Reimbursement issues raise concerns about future of peripheral interventions

SAN DIEGO — Despite the evidence for the safety, efficacy and cost-effectiveness of drug-coated balloons for peripheral interventions, their use in clinical practice has become overshadowed by fiscal concerns, according to a presentation at TCT 2018.
Physicians often focus on individualized care and value-based care, especially in today’s environment, George L. Adams, MD, associate clinical professor of medicine at the University of North Carolina at Chapel Hill and director of cardiovascular and peripheral vascular research at Rex Hospital, said during his session.
But all of this, according to Adams, eventually boils down to physician behavior, which is affected by a multitude of factors, including the abundance or lack of data in certain areas, as well as fiscal concerns. Therefore, it is important to evaluate whether reimbursement influences behavior in clinical practice, particularly as it pertains to peripheral vascular interventions in light of the loss of the CMS pass-through code for DCBs, he said.
Recent data suggest that an increase in outpatient procedures for peripheral artery disease and a simultaneous decrease in inpatient procedures were associated with a change in Medicare reimbursement, Adams said. These changes can be traced back to several important time points in PAD care. In October 2014, DCBs hit the U.S. market, and the following year, they earned CMS pass-through status. However, the pass-through payment expired in January 2018, leaving clinicians uncertain about the way forward.

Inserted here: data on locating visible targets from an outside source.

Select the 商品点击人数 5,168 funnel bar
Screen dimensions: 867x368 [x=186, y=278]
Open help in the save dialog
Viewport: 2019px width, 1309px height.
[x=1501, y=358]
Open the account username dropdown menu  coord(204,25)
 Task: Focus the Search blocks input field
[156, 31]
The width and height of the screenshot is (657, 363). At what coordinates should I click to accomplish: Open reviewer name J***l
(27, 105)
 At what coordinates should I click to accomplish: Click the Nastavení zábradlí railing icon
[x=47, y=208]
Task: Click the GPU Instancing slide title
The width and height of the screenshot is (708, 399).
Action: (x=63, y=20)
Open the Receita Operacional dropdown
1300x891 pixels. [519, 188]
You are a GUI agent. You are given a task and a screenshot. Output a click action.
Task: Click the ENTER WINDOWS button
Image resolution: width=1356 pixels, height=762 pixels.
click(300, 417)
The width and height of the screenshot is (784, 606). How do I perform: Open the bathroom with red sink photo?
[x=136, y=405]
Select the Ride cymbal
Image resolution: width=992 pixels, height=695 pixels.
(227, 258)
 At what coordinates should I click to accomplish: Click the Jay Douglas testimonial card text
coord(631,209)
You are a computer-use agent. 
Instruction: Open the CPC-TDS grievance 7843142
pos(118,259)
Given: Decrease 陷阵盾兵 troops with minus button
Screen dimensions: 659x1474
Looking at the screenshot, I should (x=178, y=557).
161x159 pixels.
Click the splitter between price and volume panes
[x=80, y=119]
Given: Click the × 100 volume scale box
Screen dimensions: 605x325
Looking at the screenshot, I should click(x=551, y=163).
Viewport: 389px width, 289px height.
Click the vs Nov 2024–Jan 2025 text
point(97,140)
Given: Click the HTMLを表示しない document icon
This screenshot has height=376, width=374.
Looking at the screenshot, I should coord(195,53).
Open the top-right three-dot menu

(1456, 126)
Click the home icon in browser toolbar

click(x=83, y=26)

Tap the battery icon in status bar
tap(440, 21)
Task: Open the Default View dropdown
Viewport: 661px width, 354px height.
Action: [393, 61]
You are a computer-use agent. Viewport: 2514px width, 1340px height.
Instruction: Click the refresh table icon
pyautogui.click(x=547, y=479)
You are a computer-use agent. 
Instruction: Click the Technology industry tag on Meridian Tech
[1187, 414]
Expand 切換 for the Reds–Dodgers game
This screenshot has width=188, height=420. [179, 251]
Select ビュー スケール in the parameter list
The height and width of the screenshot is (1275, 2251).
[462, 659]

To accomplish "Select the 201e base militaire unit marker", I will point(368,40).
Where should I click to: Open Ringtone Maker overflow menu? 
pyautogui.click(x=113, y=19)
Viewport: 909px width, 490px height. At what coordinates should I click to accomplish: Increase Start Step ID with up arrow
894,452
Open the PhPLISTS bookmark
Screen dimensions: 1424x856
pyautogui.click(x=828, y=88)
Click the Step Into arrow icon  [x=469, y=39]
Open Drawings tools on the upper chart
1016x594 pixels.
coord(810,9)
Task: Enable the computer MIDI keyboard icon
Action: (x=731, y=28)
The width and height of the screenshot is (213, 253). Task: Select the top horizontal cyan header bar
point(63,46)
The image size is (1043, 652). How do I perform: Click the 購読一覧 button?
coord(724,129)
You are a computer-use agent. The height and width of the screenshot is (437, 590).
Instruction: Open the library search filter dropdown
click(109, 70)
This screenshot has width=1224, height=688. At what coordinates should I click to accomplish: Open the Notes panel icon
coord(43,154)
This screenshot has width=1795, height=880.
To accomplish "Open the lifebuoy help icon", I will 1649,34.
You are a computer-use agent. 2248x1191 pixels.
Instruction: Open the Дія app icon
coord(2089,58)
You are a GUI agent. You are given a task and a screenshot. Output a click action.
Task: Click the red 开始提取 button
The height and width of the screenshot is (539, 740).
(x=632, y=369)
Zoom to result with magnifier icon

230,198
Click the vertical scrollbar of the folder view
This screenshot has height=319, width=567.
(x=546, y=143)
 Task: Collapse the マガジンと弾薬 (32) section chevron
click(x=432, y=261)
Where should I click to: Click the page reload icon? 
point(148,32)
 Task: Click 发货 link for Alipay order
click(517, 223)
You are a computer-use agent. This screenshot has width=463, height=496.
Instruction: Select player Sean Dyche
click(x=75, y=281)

“If you have a treatment modality that has evidence showing its benefit, is it really effective in terms of the way we think or how we practice? This includes administrators, physicians and industry. That’s an important question,” Adams said.
A s hift in c are
Currently, the data clearly show that DCBs are effective, according to Adams, who cited the Society for Cardiovascular Angiography and Interventions consensus guidelines for device selection in femoral-popliteal interventions indicating that treatment with DCBs is backed by significant scientific evidence.
The argument can also be made, Adams said, that DCBs are cost-effective, with one study showing that DCB, which was the dominant treatment strategy in the study, had the highest patency and lowest cost when compared with other interventions.
Because previous findings demonstrated that some treatments have fallen out of favor due to a lack of reimbursement, Adams and colleagues sought to determine whether the cost change in January 2018 for DCBs would disincentivize physicians to use the DCBs, thereby leading to altered treatment for PAD. This includes a shift toward increased atherectomy usage, increased stent usage and a movement toward balloon angioplasty. This change, he said, could ultimately limit patient access to quality care, such as DCBs.
The retrospective study looked at treatment of superficial femoral artery and popliteal disease 6 months before and 6 months after the expiration of the CMS pass-through code. Despite similar patient characteristics in both groups, DCB usage was approximately 15% higher from July to December 2017, as compared with January to June 2018, according to Adams. Meanwhile, there was a nonsignificant change in use of drug-eluting stents and bare-metal stents and an approximately 25% reduction in atherectomy usage.
Nevertheless, the study only captures 6 months of data and a deeper dive into the results is necessary, Adams said.
Looking a head
Although the study performed by Adams and colleagues provide compelling data, he noted that they plan to explore whether this shift in treatment is due to other factors, such as lesion characteristics, and they are aiming to determine procedure costs and compare readmission rates between treatment strategies.
“In a world increasingly focused on the value of care, this study provides preliminary insights on the impact of DCB reimbursement changes and their utilization in PAD,” he said. “There is evidence for DCBs to treat femoral-popliteal disease and there is an argument for cost-effectiveness, but the question is how is this going to impact practice with the loss of the pass-through code?”
Without a solution, many stakeholders have come together in hopes of addressing this problem, Adams said.
“What’s interesting is that this has spurred the advent of industry and administrators coming together to collaborate ... in terms of trying to figure out solutions to behavior changes that are more or less caused by the political realm surrounding reimbursement,” he said. – by Melissa Foster
Reference:
Adams GL. Reconciling clinical needs and fiscal responsibility in peripheral vascular interventions. Presented at: TCT Scientific Symposium; Sept. 21-25, 2018; San Diego.
Disclosure: Adams reports no relevant financial disclosures.